***** INPUT

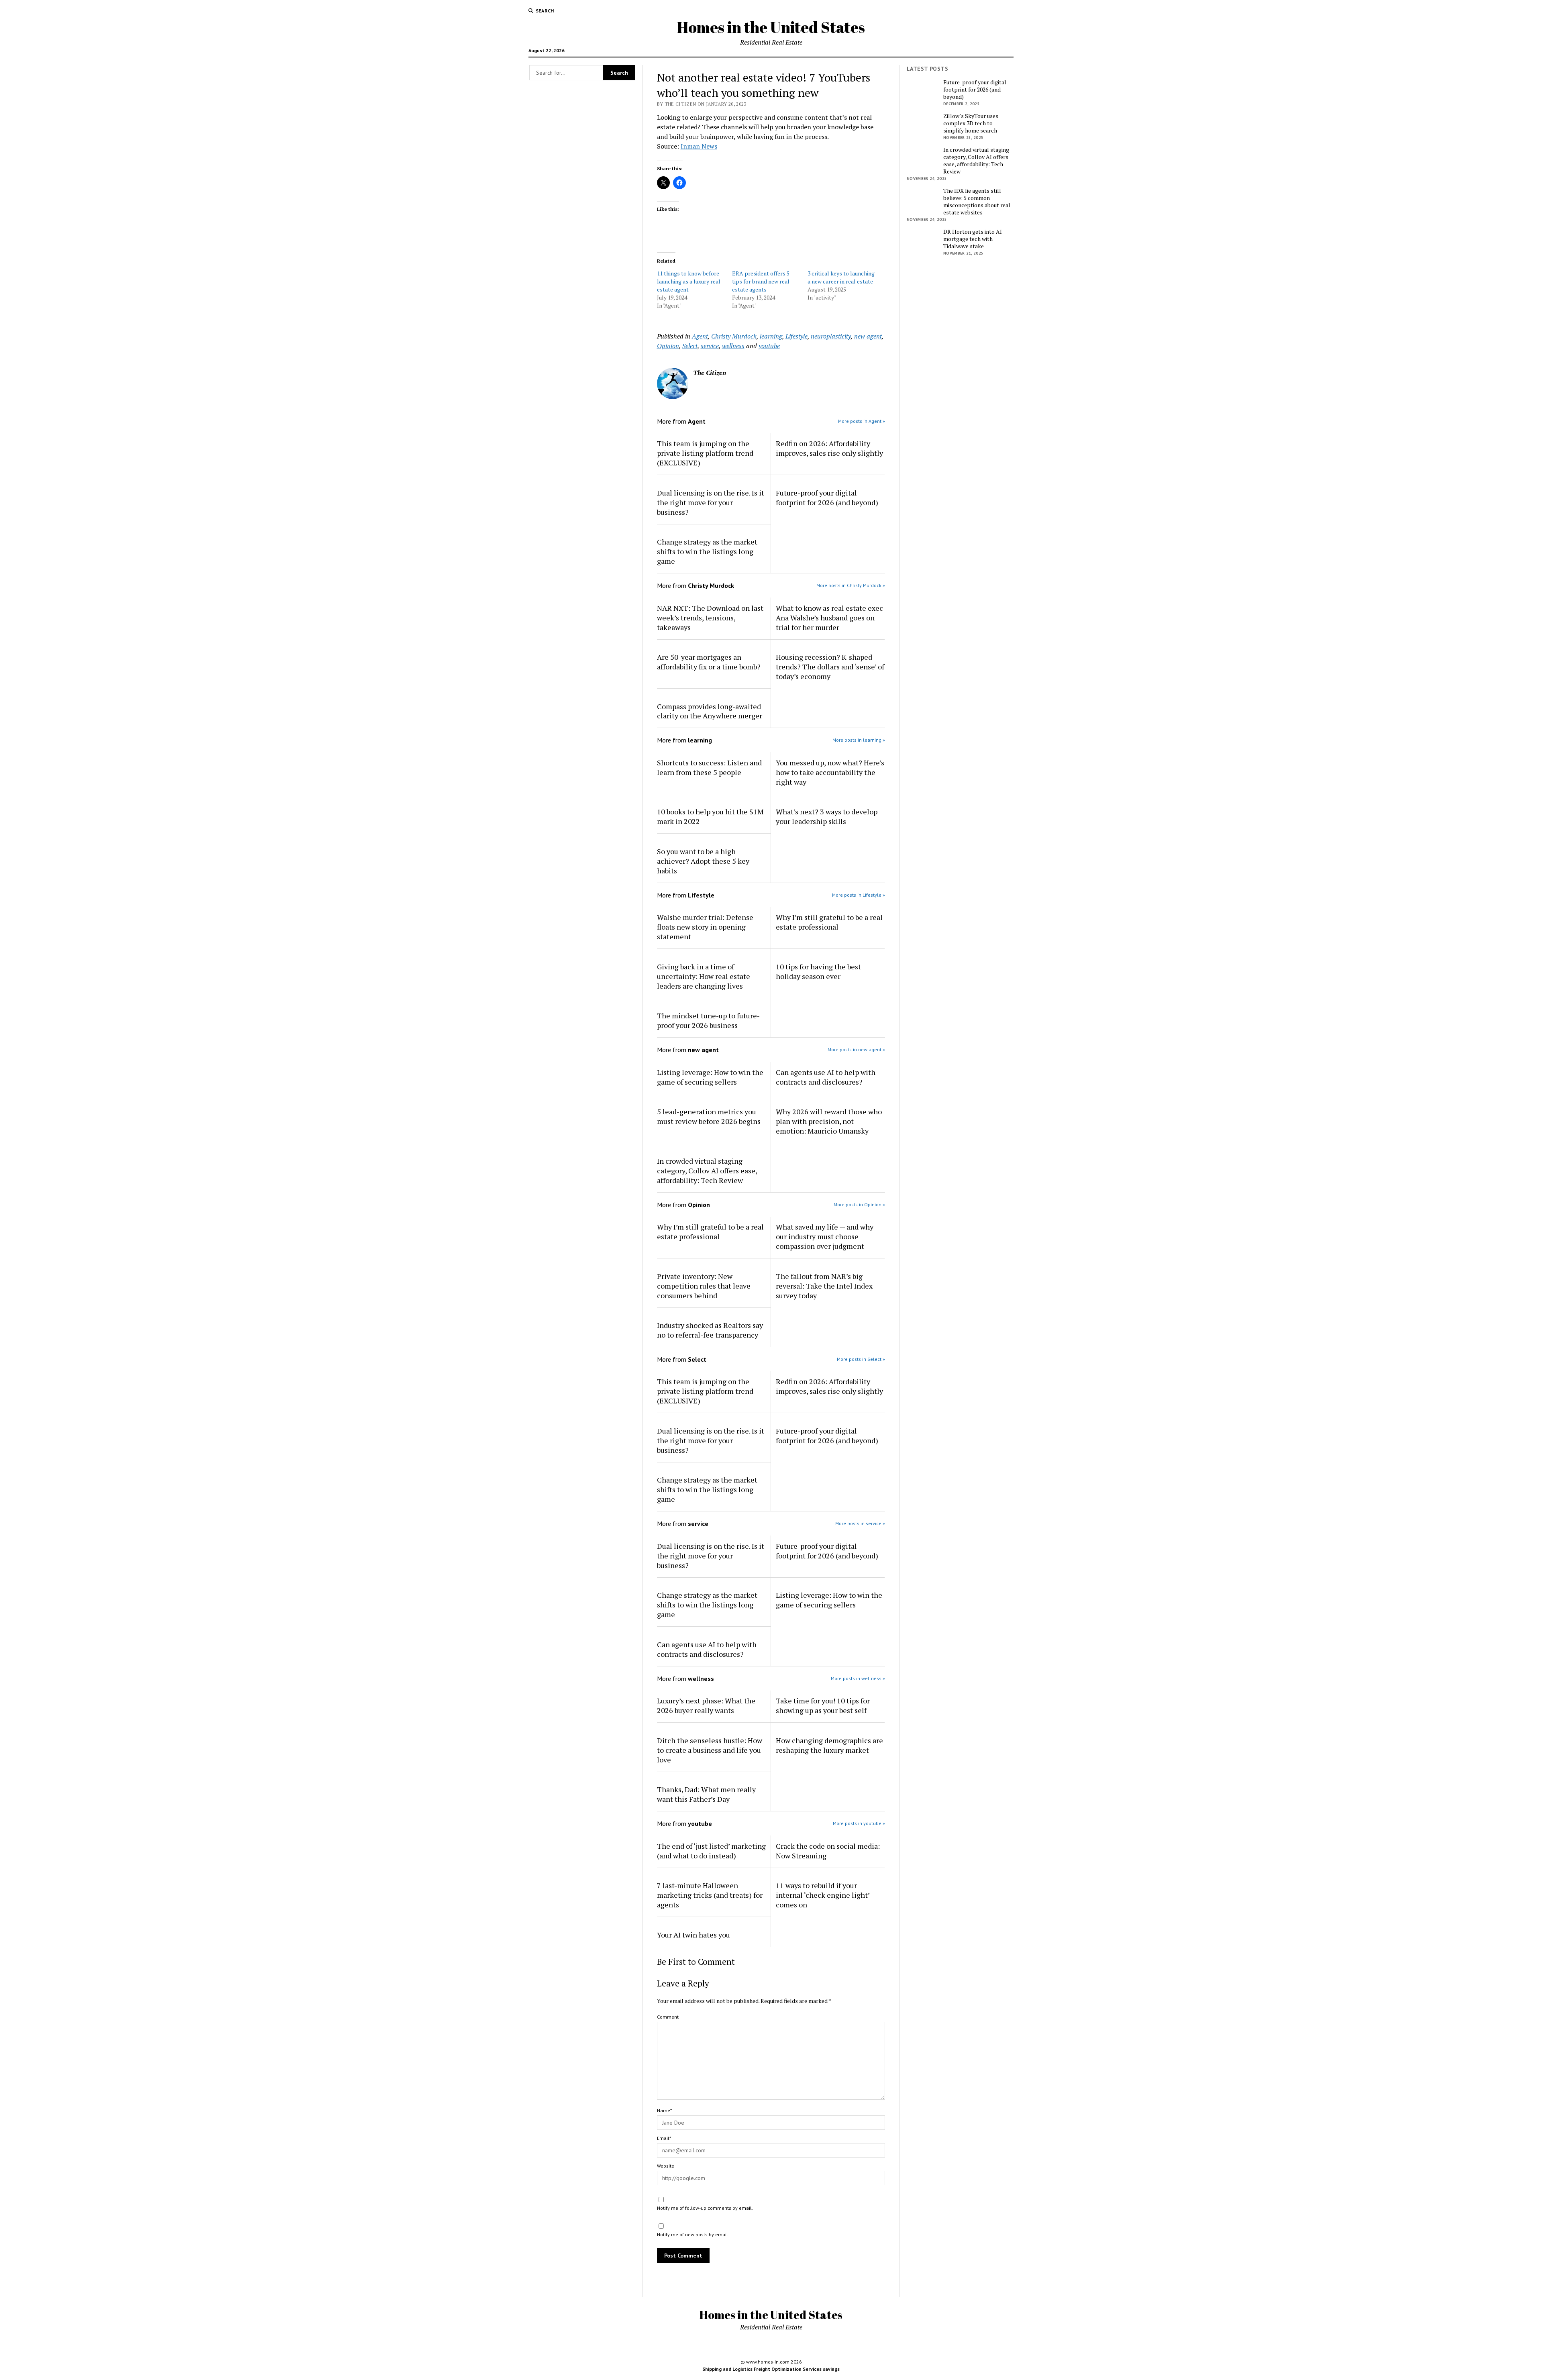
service (710, 345)
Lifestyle (796, 336)
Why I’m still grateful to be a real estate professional (829, 922)
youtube (769, 345)
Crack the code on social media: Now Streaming (828, 1850)
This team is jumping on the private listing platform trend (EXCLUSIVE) (705, 452)
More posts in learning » (858, 740)
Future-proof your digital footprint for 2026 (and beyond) (827, 497)
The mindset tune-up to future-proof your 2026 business (708, 1020)
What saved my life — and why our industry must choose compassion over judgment (824, 1236)
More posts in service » (860, 1523)
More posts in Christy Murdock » (850, 585)
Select (690, 345)
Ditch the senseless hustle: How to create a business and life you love (709, 1750)
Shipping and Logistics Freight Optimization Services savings (771, 2369)
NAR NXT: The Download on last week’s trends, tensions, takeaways (710, 617)
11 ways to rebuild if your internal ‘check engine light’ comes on (822, 1894)
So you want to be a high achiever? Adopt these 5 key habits (703, 860)
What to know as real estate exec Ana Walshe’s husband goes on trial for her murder (829, 617)
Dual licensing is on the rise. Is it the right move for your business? (710, 502)
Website (665, 2166)
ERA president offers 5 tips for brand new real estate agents (760, 281)
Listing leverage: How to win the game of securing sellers (710, 1077)
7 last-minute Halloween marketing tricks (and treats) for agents (710, 1894)
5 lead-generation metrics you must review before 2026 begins (709, 1116)
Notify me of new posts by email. (693, 2234)
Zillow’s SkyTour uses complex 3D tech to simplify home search (970, 123)
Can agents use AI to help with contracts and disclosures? (825, 1077)
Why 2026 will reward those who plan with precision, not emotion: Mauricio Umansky (829, 1121)
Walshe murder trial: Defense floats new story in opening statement (705, 926)
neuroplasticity (831, 336)
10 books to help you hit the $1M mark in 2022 (710, 816)
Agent (700, 336)
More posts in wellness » (858, 1678)
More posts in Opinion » (859, 1204)
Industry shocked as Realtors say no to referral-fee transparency (710, 1330)
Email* (664, 2138)
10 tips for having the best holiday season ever (818, 971)
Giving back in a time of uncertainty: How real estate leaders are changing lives (703, 976)
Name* (664, 2110)
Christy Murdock (734, 336)
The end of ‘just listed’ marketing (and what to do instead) (711, 1850)
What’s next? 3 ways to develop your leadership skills (826, 816)
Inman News (699, 146)
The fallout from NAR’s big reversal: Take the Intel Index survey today (824, 1285)
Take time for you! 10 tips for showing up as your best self (823, 1705)
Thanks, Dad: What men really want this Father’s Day (706, 1794)
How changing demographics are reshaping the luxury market (829, 1745)
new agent (868, 336)
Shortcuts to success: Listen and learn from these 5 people (709, 767)
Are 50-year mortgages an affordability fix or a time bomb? (709, 661)
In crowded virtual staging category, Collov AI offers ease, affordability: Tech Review (707, 1170)
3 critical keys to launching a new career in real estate (841, 277)
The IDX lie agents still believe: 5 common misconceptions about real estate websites (976, 201)
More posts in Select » (861, 1359)
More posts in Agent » (861, 421)
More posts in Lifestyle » (858, 895)
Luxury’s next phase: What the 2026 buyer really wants (706, 1705)
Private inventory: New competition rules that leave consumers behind (704, 1285)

**********

TASK PROMPT: Select every line of the records holding the string "affordability".

FINISHED TASK:
Are 50-year mortgages an affordability fix or a time bomb? (709, 661)
In crowded virtual staging category, Collov AI offers ease, affordability: Tech Review (707, 1170)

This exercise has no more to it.